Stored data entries

++++++

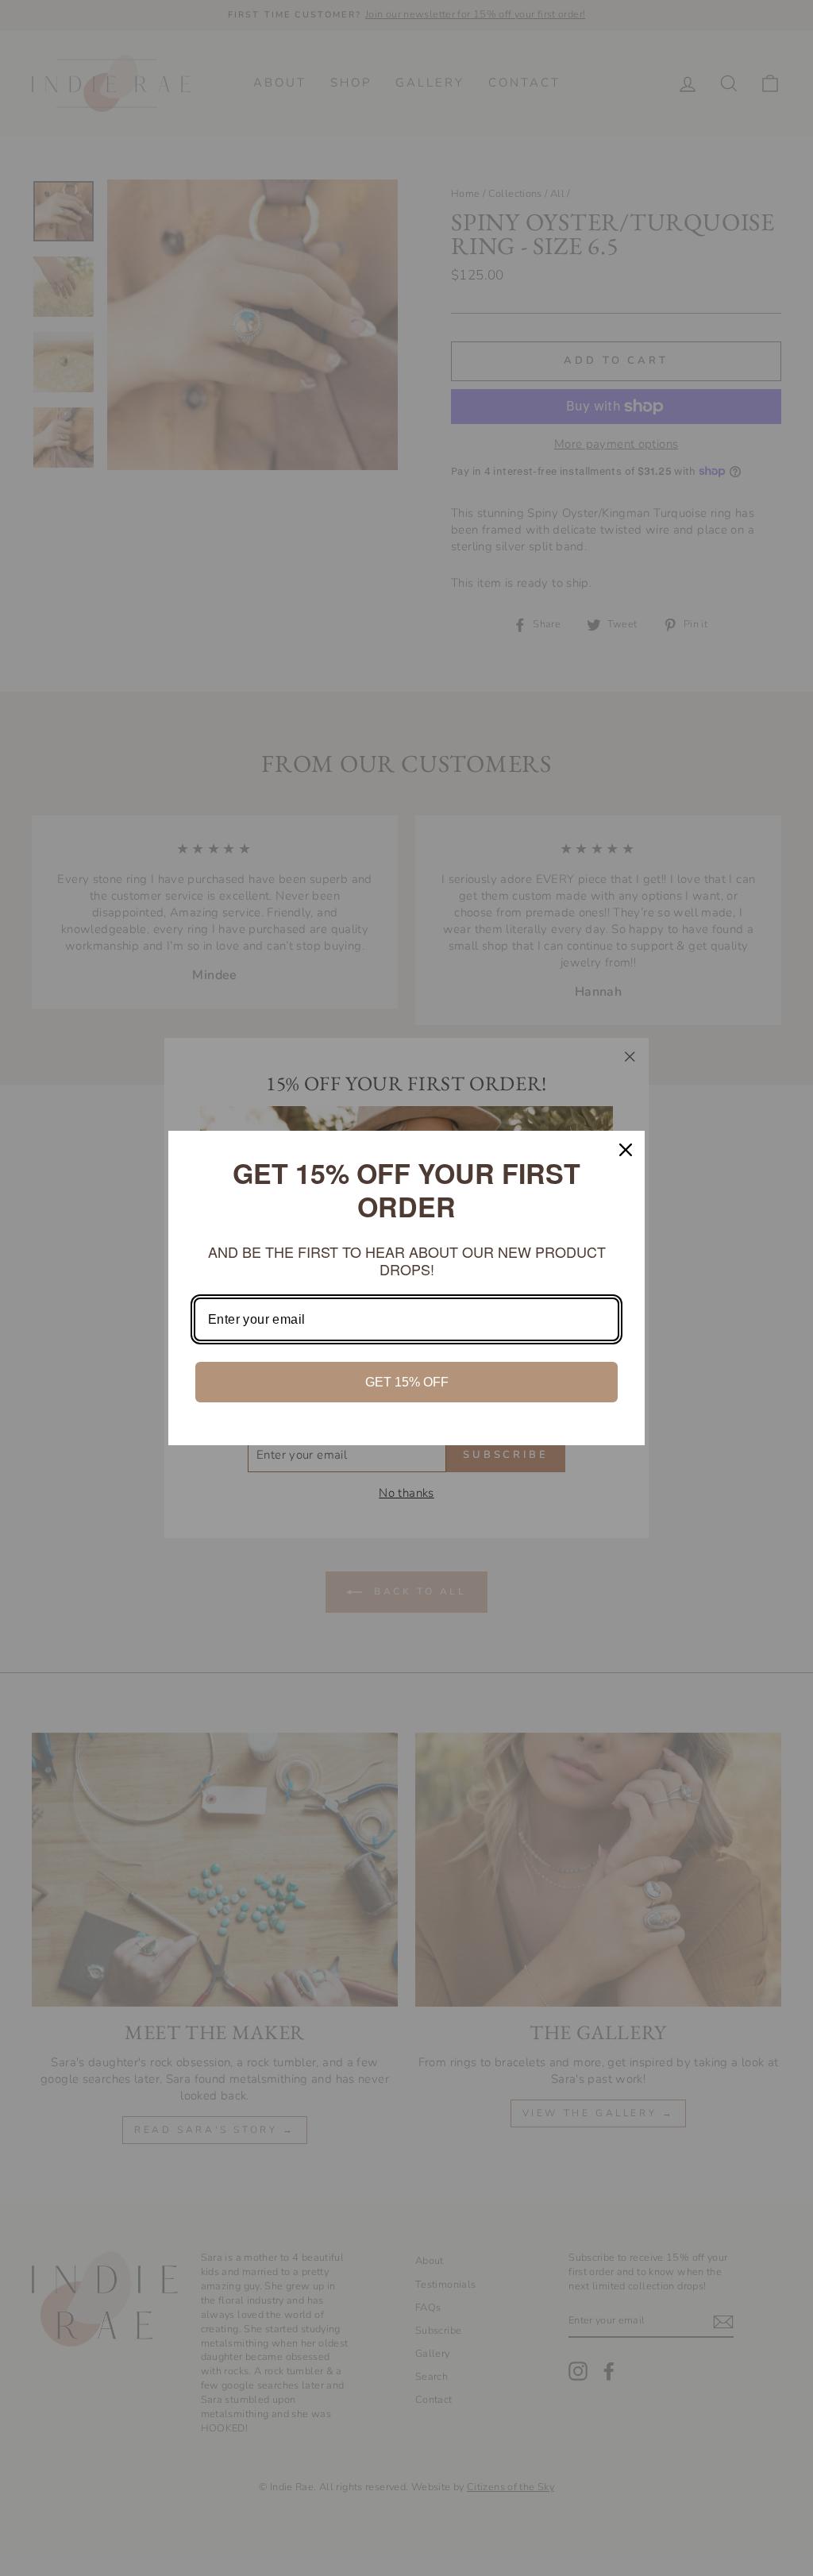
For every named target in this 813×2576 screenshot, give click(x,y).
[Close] (626, 1150)
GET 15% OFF (407, 1382)
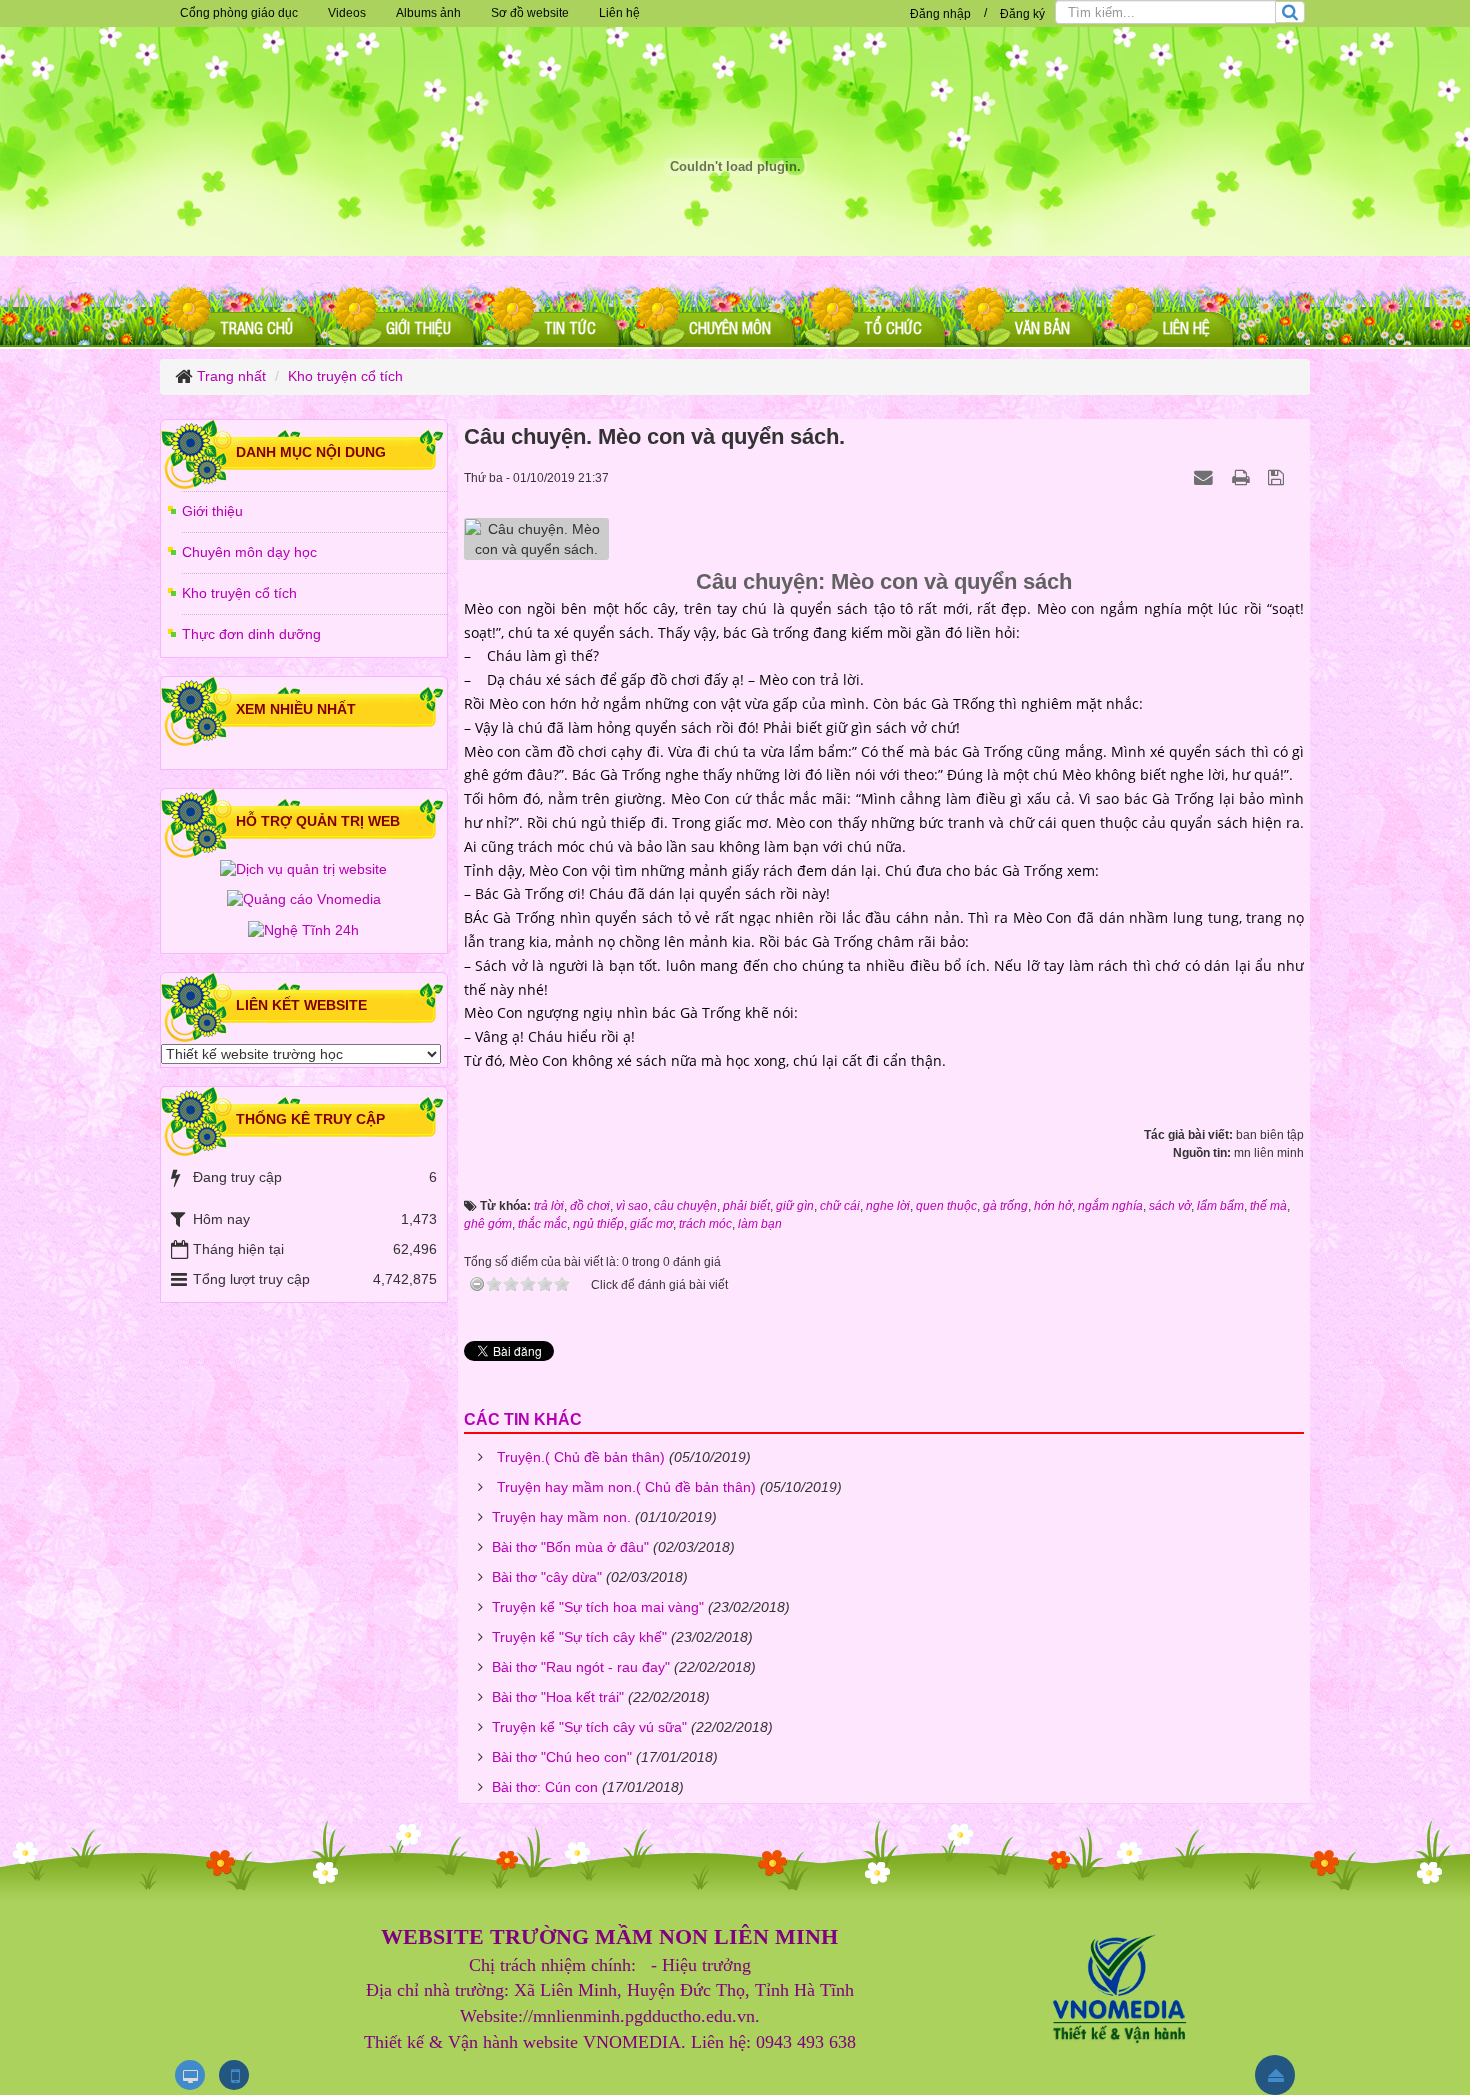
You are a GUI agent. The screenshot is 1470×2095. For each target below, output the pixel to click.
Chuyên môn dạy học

++++++

## What is required
A verbatim copy of every record is required, with all pictures excluded.

## Solution to this problem
For every named target in this 813×2576 screenshot, give click(x,y).
[Close] (626, 1150)
GET 15% OFF (407, 1382)
You are a GUI agent. The screenshot is 1470×2095. For each target below, output the pixel to click.
Chuyên môn dạy học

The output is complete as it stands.